Decker grimaced. "Surely you jest."

"Actually," Janine jumped in, "the place looks kinda weird like this. I might come in once, just to see it. But if it was a perfectly restored restaurant, you know, the sort of place to go and soak up the atmosphere of the times…and with the knowledge that it was haunted…" She let the comment trail off.

"People will keep coming back in hopes of seeing the spook," Winston finished. "And they’ll get to see a piece of history. The ghost stays happy, and you’ll make money. Sounds like a great deal to me."

"What can I say?" Decker remarked. "You win."

Peter shook the other man’s hand, then turned to Stantz. "Ray, make that one gooper to stay, if you don’t mind."


"Boy, that was all in all a pretty neat vacation," said Ray as their taxicab pulled up in front of Ghostbusters Central the next evening. "And what a great case study, huh, Egon?"

"Ummm…yes, Raymond, it certainly was." Egon was understandably distracted; Janine was snuggled up against him, sound asleep. Spengler was trying to find a way to extricate himself without waking her, and having no success.
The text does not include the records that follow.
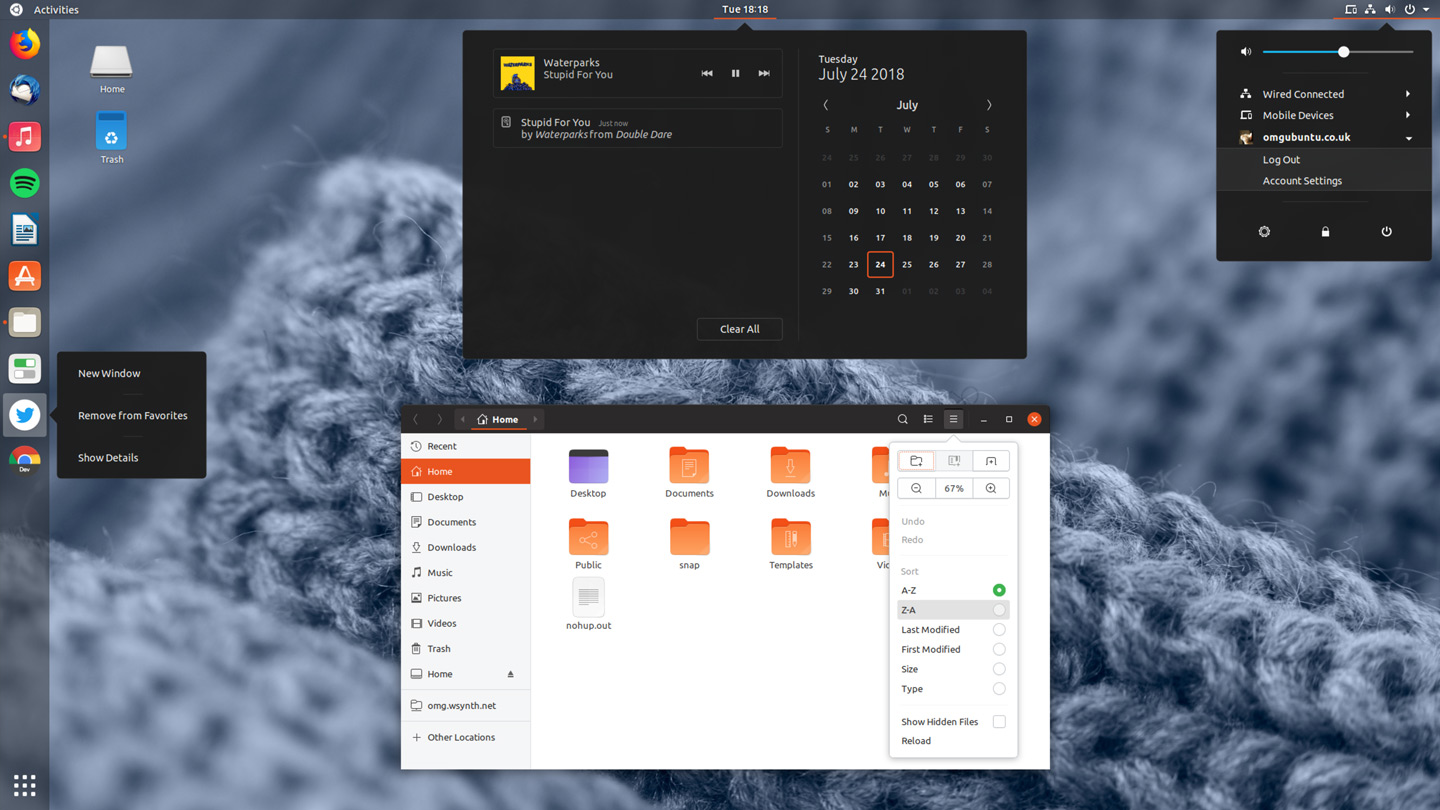This screenshot has height=810, width=1440.
Task: Open system settings gear icon
Action: [x=1264, y=232]
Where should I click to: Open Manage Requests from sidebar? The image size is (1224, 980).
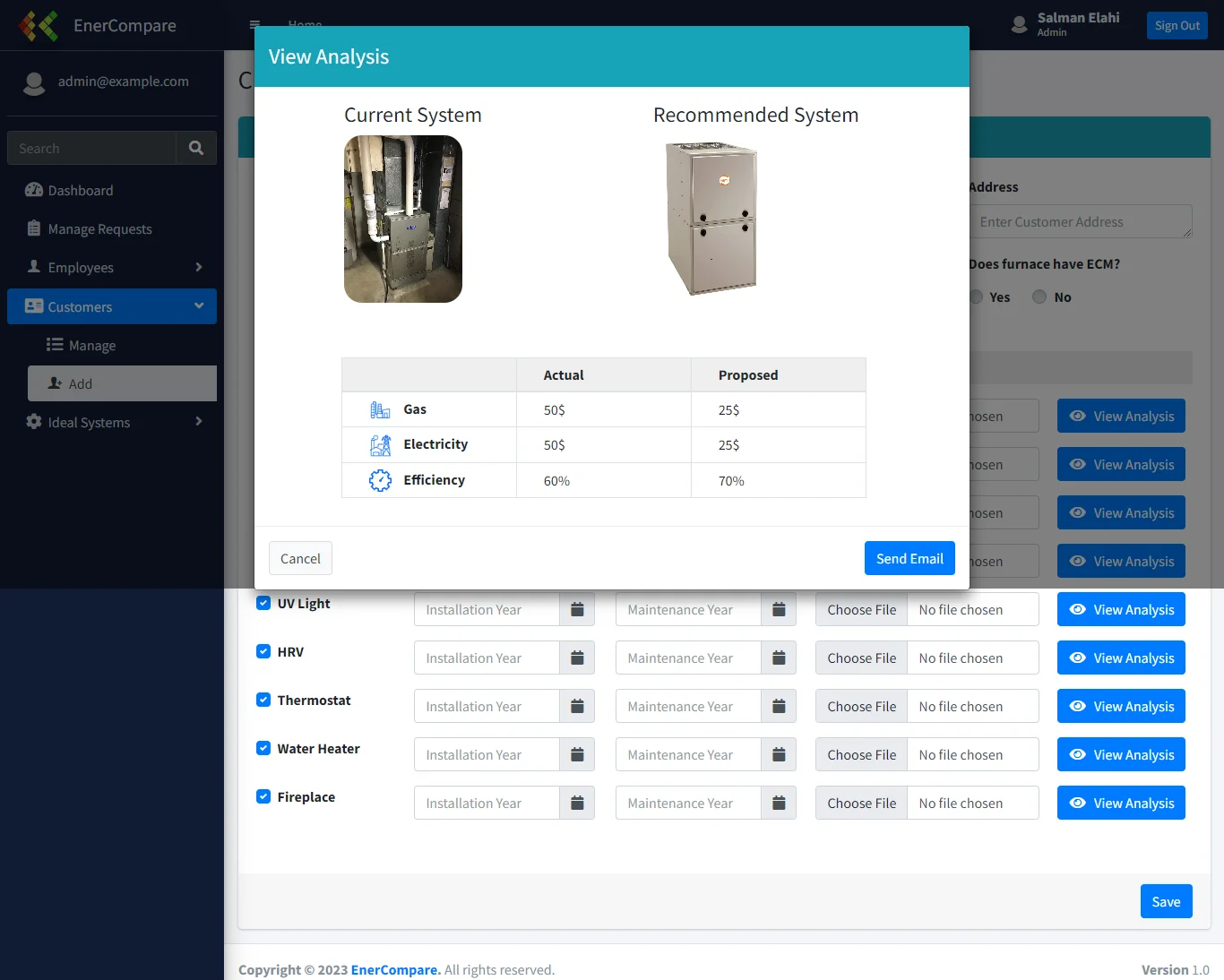tap(99, 229)
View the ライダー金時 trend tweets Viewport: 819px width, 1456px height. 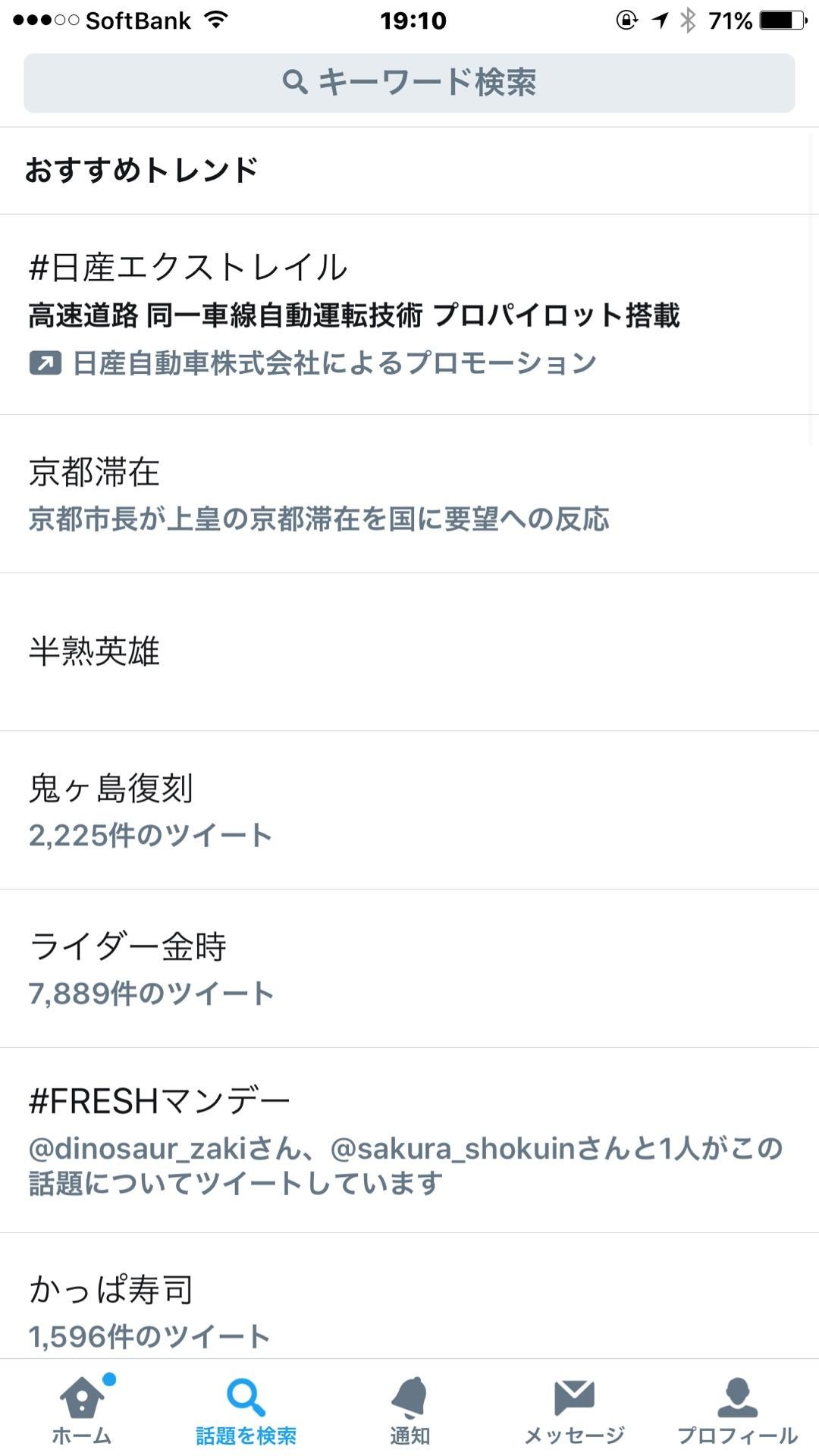coord(410,969)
"Well, I hate to admit it, but it’s good to be home," Peter said as he paid the driver and gave Janine a nudge in the ribs. The redhead jerked awake abruptly, blinked several times in confusion, then reluctantly freed Egon from her embrace before exiting the cab.

Peter eyed the front of the firehall. "Looks like nothing happened while we were g…"

"PEEEEEEEEETTTTTTTTTTAAAAAHHHHHHH!" A green missile swooped down from the third story and splattered all over Venkman before he could finish his sentence. The resulting scream echoed wildly about the deserted street, drowning out the amused chuckles from his friends.

"Fascinating," Egon murmured, drawing closer to examine Slimer. "He reintegrated even more quickly than I originally hypothesized. Perhaps further tests could determine his recovery rate."

Winston draped a companionable arm around Janine and Ray. "Guys, let’s face it—there ain’t no place like home!"



Writer’s notes—I’ve always had a fondness for this story. At the time, I was tired of all the fanfic stories that featured made-up places and creatures and demigods—why not try using something really reputed to be haunted? As it turned out, I’d just bought a book about the Lemp Mansion, and while "Allen Decker" is made up (his garish restaurant idea, too), the Lemp is still a going concern today. I also love the bit where Egon explains what happened to Slimer…he was always good at giving a little information at a time, with each piece making the entire big picture that much worse!